== Goal ==
Can you retype the material word for word, from the line containing "You are a computer-use" through the last line of the material, with both of those lines included? Leave the pictures out of your copy.

== Given data ==
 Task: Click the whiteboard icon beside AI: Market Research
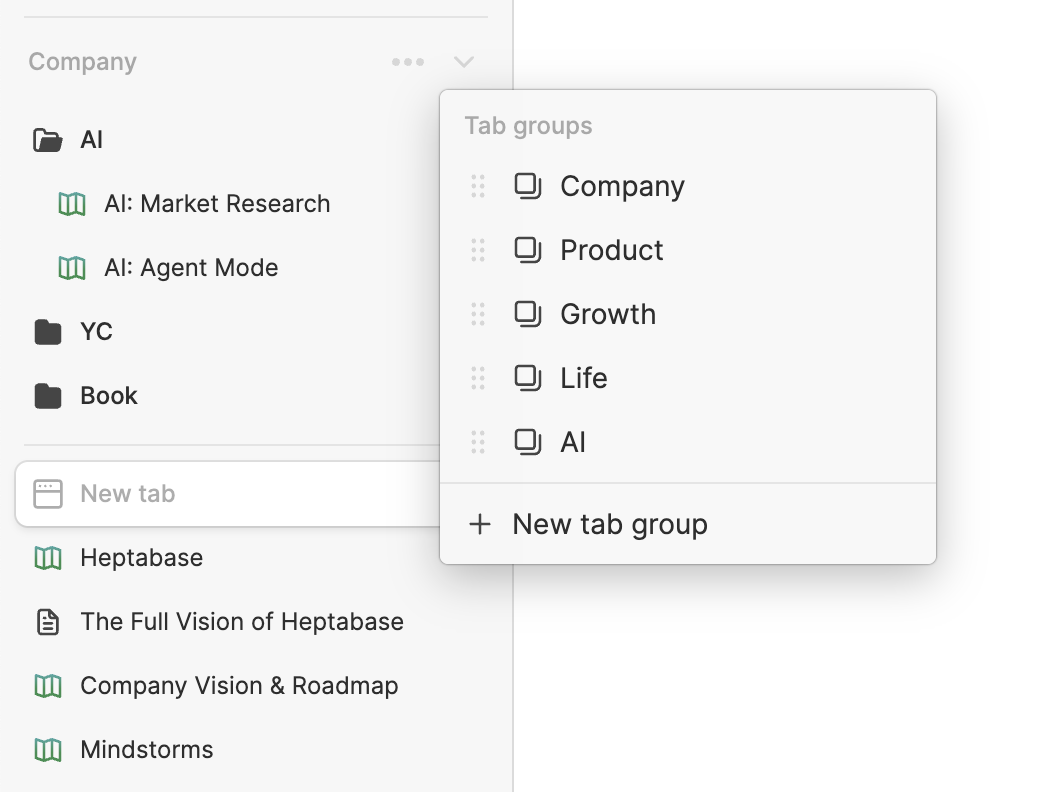click(x=71, y=204)
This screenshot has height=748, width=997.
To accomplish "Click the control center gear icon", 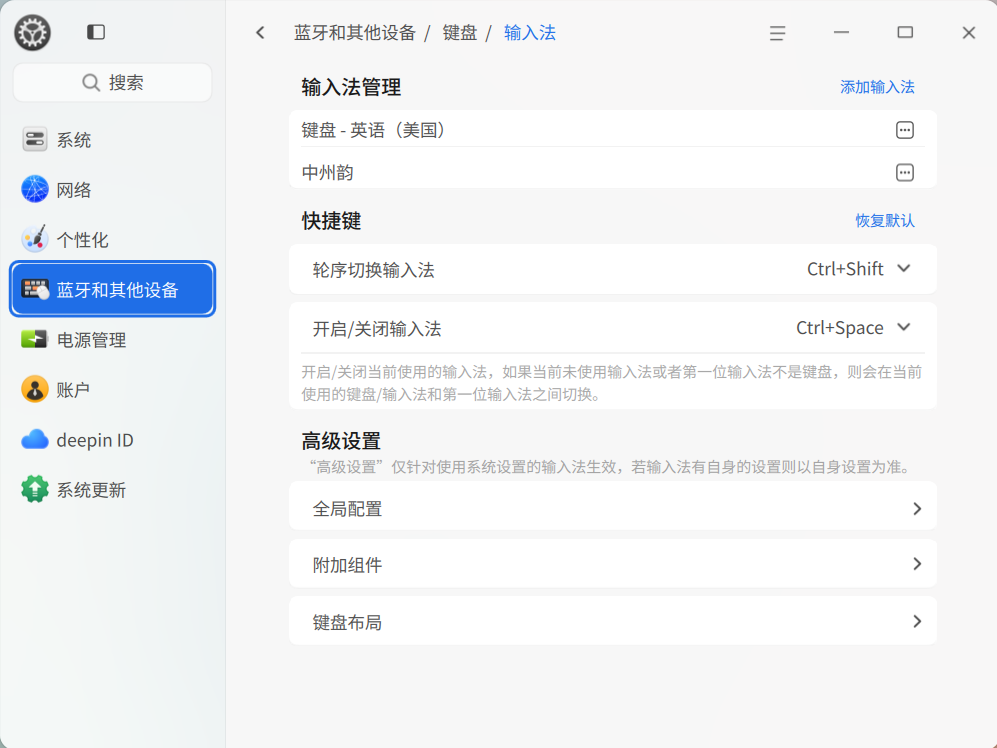I will tap(32, 33).
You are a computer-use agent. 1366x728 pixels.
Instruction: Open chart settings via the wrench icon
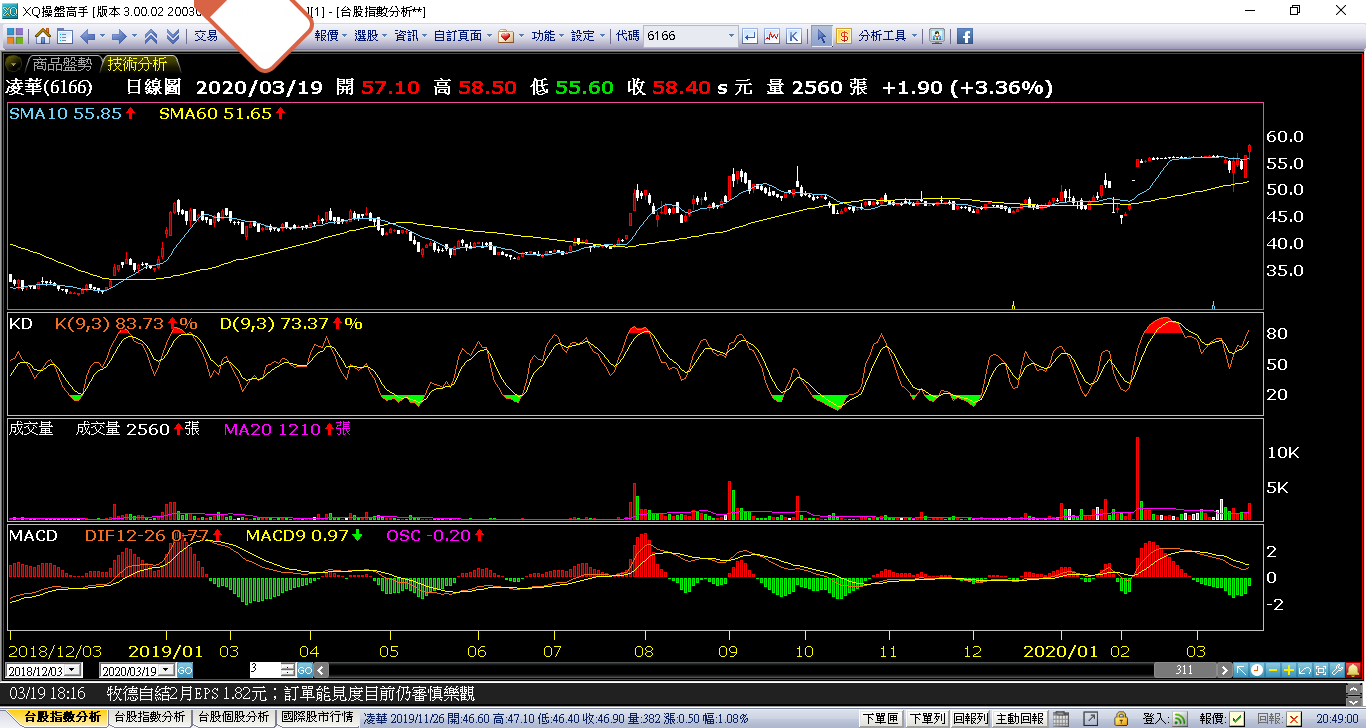coord(1337,670)
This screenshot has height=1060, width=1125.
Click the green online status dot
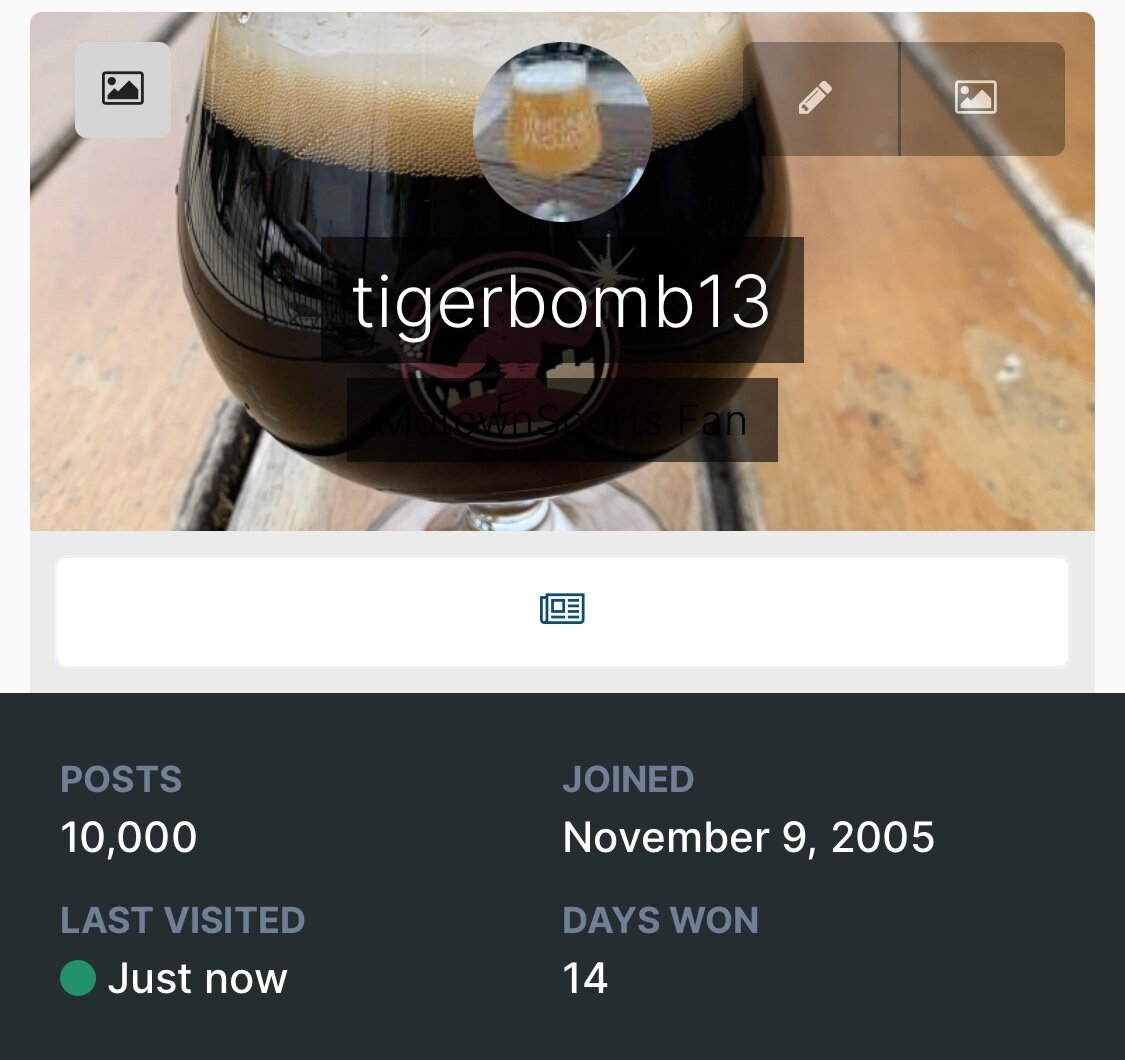[78, 978]
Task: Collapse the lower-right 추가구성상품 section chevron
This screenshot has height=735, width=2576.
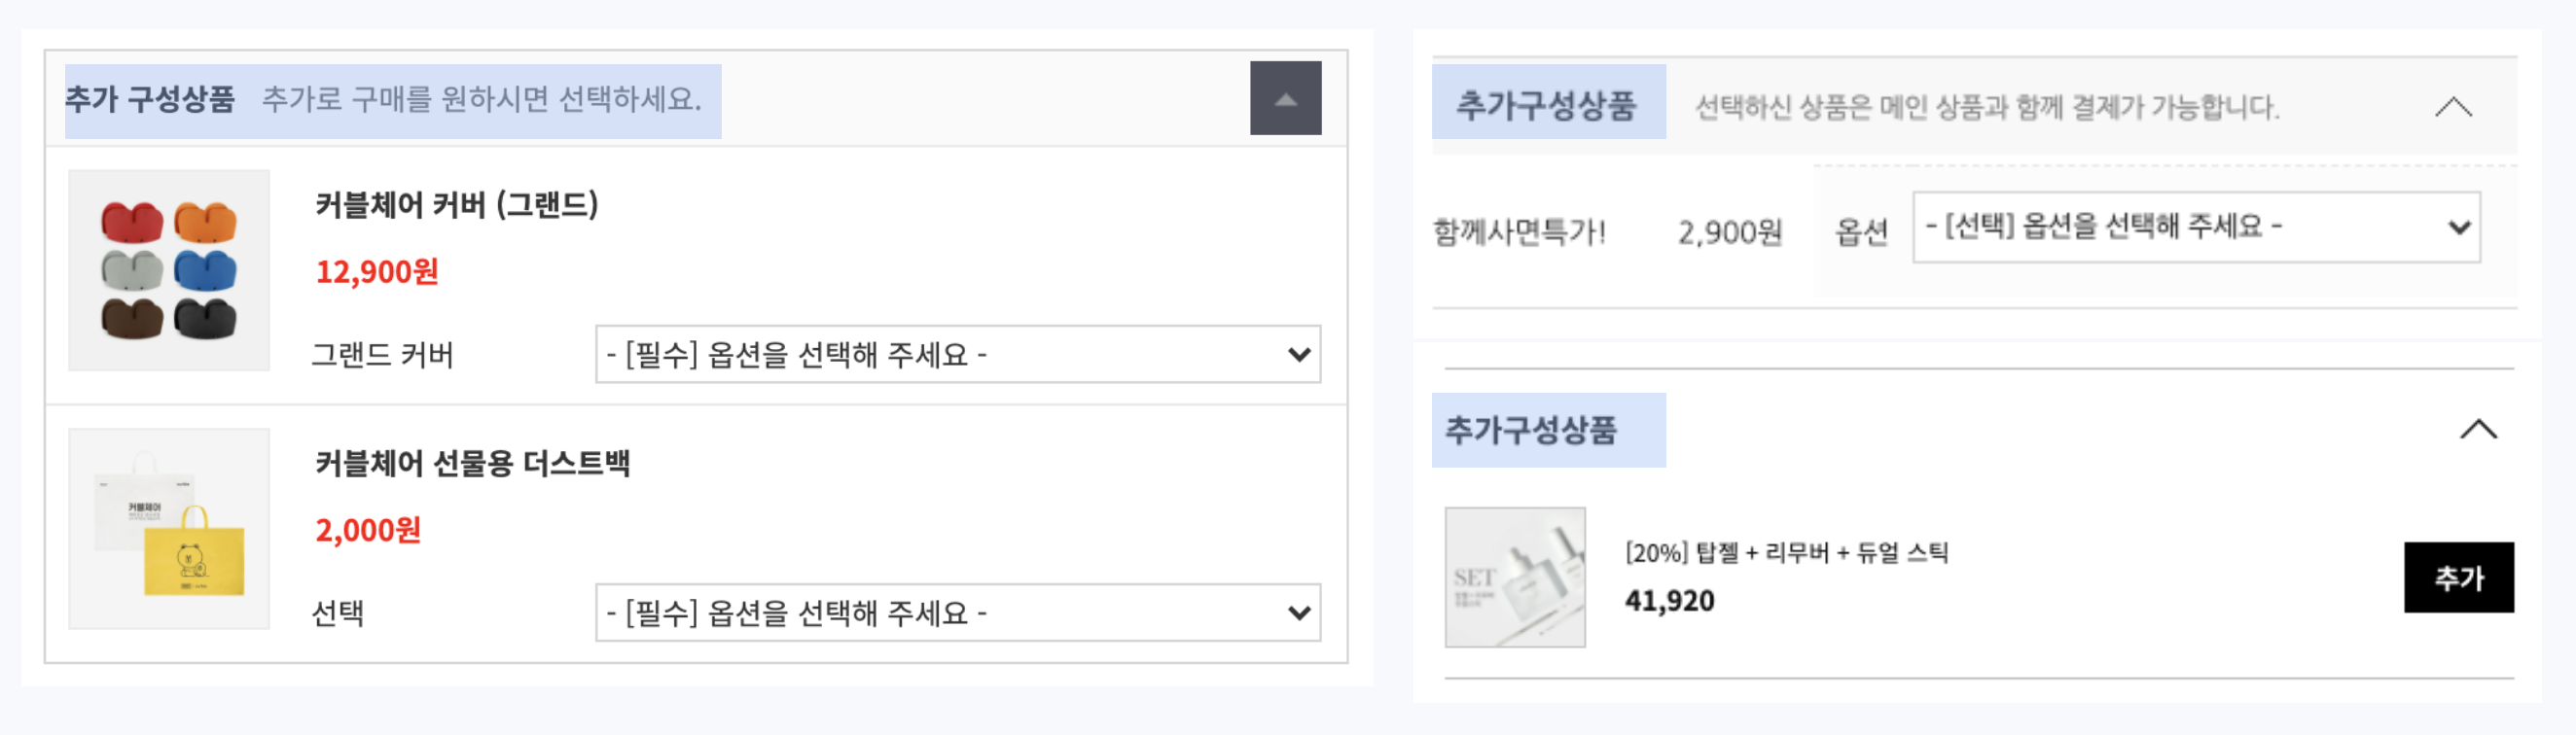Action: click(2478, 429)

== Exercise output ==
You are a computer-use agent. 1366x728 pixels.
Instruction: Open chart settings via the wrench icon
coord(1337,670)
This screenshot has height=1060, width=1125.
Click the green online status dot
[78, 978]
Task: Collapse the lower-right 추가구성상품 section chevron
This screenshot has height=735, width=2576.
Action: click(2478, 429)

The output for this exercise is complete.